-4

I'm running a LAMP web server.

I'd like to include my script files on my page with:

<script src="http://domain.com/script.js"></script>

I would like visiting http://domain.com/script.js to display either an error, or a blank page.

I've seen other similar questions, of which the answer was "just obfuscate it", or "security by obfuscation is bad".

This isn't for the sake of security. I'm wanting to stop bots from pulling my code automatically. I'm ok with human users getting the code. I would simply like this as an alternative to obfuscation.

I've already attempted this with the use of base64_encoded $_GET and $_SESSION parameters. I'm wondering if there's a more elegant solution out there.


CLARIFICATION:

I am aware that Javascript is still available to the user. I am perfectly fine with the code being accessible via Firebug, Chrome's developer tools, etc. I simply want the code accessible via my tags, and inaccessible directly. This is not for security, and not to "hide" my code.


Clarification 2:

The reason I need this is because our company recently found a competitor running scripts to scrape data off of our site. I would like to be able to prevent the data from being scraped via their script, and force them to do it manually.

17
  • 4
    If you feel you must do this, look through these questions on preventing hotlinking of image files and apply the same methodology to .js. stackoverflow.com/search?q=htaccess+prevent+hotlink These methods are easily defeated by forging referer headers though. Commented Nov 7, 2014 at 14:18
  • 3
    I don't think you really understand the architecture of how Web Servers serve up content, but what you are asking for is not really possible. Commented Nov 7, 2014 at 14:19
  • 1
    No matter what you do, the JavaScript will still be available to the user. Commented Nov 7, 2014 at 14:20
  • 1
    @Mark That was a different question--I would like the same file that is included via the <script> tag to also be inaccessible directly. Commented Nov 7, 2014 at 14:20
  • 3
    Having just seen clarification 2, i would say that you are probably best following a different approach. Scrapers are quite easy to identify, because they hit all your endpoints very quickly. Better to identify the offending IPs, and either block them entirely, or if you are feeling devious send them old/incorrect data. Other suggestions are either useless (a scraper will probably request the html before the js, like a regular browser, it might even be an automated browser) or inconvenience your real users (captchas are a pain). Commented Nov 7, 2014 at 19:57

5 Answers 5

2

With your clarification #2 in mind, you might consider using PHP sessions.

You could first have the user hit a page that requires a captcha to proceed. Once the captcha is submitted and verified, a PHP session is started (or updated) with a boolean $isHuman that shows you are indeed dealing with a human.

Requests for scripts are directed to a php page that serves the script only if a session exists and $isHuman is true.

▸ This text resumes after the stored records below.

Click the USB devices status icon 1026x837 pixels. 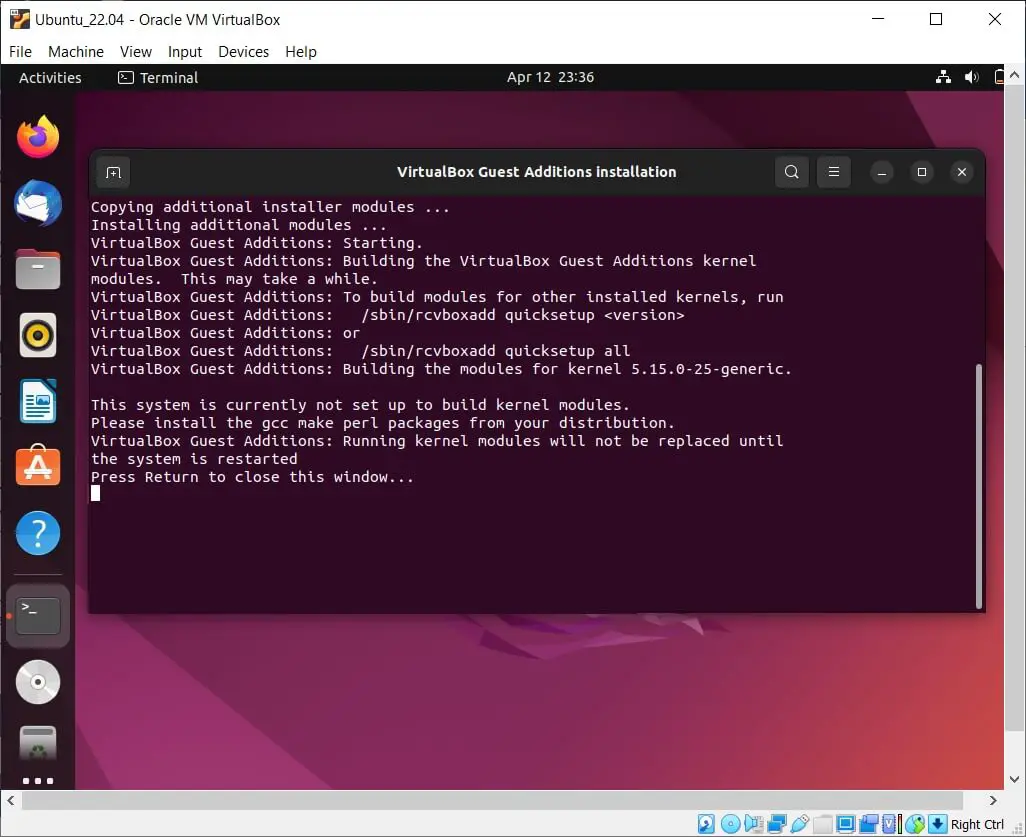point(798,823)
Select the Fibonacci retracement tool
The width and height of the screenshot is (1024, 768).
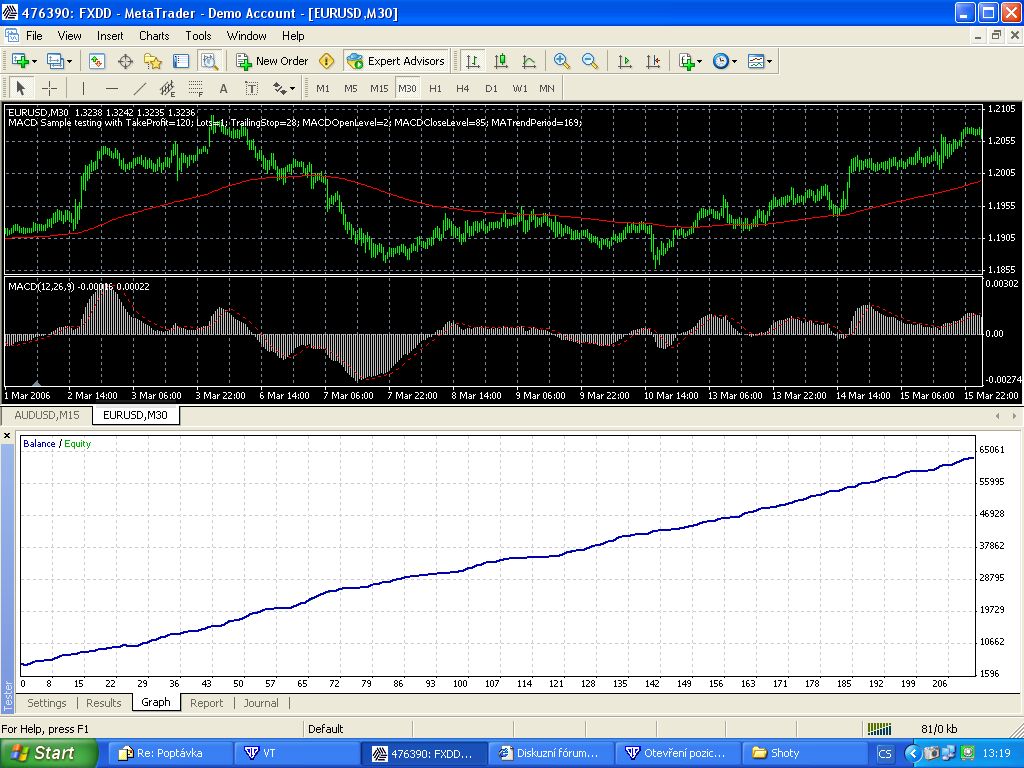(x=196, y=88)
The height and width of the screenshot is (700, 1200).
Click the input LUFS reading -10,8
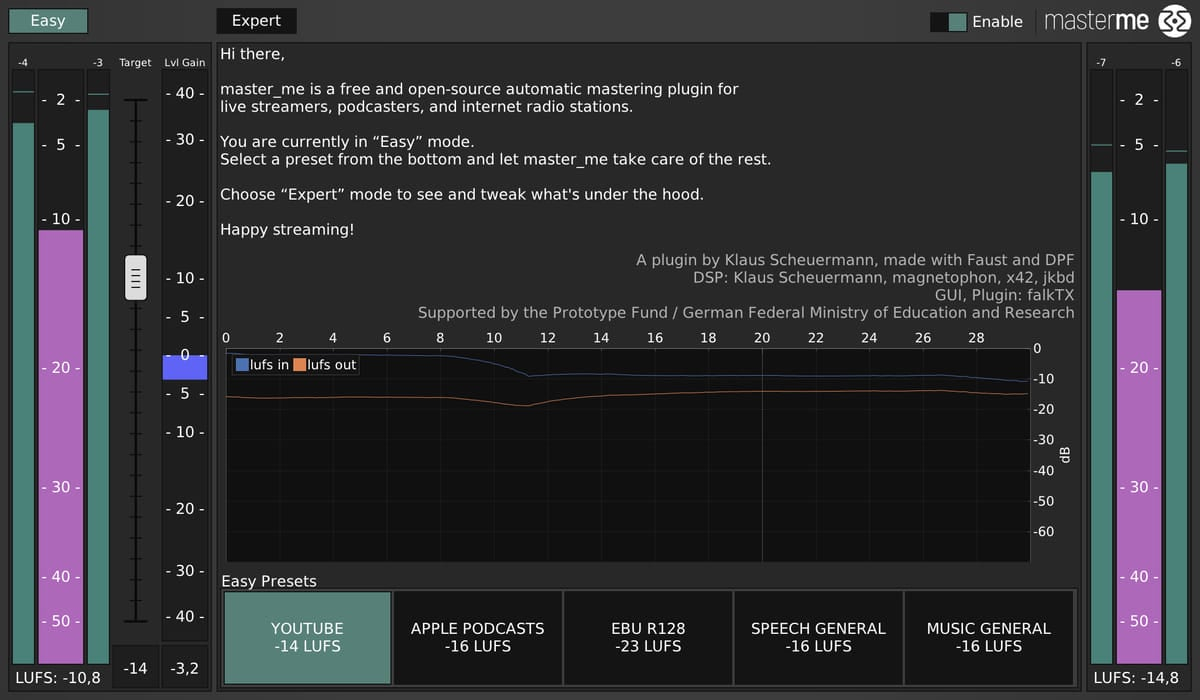coord(57,678)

Sign up to request clarification or add additional context in comments.

1 Comment

This is much more likely to stop Data Scraping then what you (OP) are actually asking for.
2

I'm asking, quite specifically, how to make the file accessible via my <script> tag, and inaccessible directly.

Two options come to mind:

"Prevent hotlinking" Solutions

As @MichaelBerkowski pointed out, this is very similar to the common requirement of not allowing hotlinking of images, and the same sorts of solutions apply, with the same caveats and pitfalls. Basically, it's either of the following or both in combination:

  1. Checking REFERER (sic) headers on requests for your JavaScript files and denying those requests if REFERER doesn't refer to one of your pages.

  2. Remembering the IP addresses of machines that request your HTML pages for a brief time (say, up to a minute), and only allowing those IP addresses to download the JavaScript files, denying attempts from all other IP addresses.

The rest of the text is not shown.